Records contained in a dataset:
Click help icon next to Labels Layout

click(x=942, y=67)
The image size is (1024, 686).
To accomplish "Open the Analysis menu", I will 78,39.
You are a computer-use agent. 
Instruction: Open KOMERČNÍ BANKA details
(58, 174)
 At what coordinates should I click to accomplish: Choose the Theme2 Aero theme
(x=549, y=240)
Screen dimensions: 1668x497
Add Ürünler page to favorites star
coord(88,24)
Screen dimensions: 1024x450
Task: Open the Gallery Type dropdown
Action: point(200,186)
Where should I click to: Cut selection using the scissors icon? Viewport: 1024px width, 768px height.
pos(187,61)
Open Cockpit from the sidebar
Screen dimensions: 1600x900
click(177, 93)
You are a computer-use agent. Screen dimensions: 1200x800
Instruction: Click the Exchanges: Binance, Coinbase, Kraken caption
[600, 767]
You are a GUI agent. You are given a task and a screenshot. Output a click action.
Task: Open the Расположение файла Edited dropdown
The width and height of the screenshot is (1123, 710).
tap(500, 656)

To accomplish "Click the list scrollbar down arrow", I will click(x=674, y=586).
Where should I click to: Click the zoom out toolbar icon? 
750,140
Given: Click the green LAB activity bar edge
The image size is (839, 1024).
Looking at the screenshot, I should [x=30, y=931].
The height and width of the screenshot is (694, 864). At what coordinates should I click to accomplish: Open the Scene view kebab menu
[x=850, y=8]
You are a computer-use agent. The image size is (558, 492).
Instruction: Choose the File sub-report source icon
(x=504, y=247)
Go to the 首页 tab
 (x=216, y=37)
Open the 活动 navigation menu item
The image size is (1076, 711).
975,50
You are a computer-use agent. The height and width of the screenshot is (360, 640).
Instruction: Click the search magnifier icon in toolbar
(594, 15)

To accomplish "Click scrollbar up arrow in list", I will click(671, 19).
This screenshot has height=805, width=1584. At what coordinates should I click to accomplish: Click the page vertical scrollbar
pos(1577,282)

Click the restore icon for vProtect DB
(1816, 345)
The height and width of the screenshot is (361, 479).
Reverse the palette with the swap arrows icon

[Task details]
Every line of the records above where the string "agent" is found should be copied.

[Task solution]
You are a computer-use agent. 
You are a computer-use agent. Screen dimensions: 1200x800
You are a GUI agent. You are given a task and a screenshot. Output a click action.
You are a computer-use agent. The image size is (558, 492).
You are a computer-use agent. The height and width of the screenshot is (360, 640).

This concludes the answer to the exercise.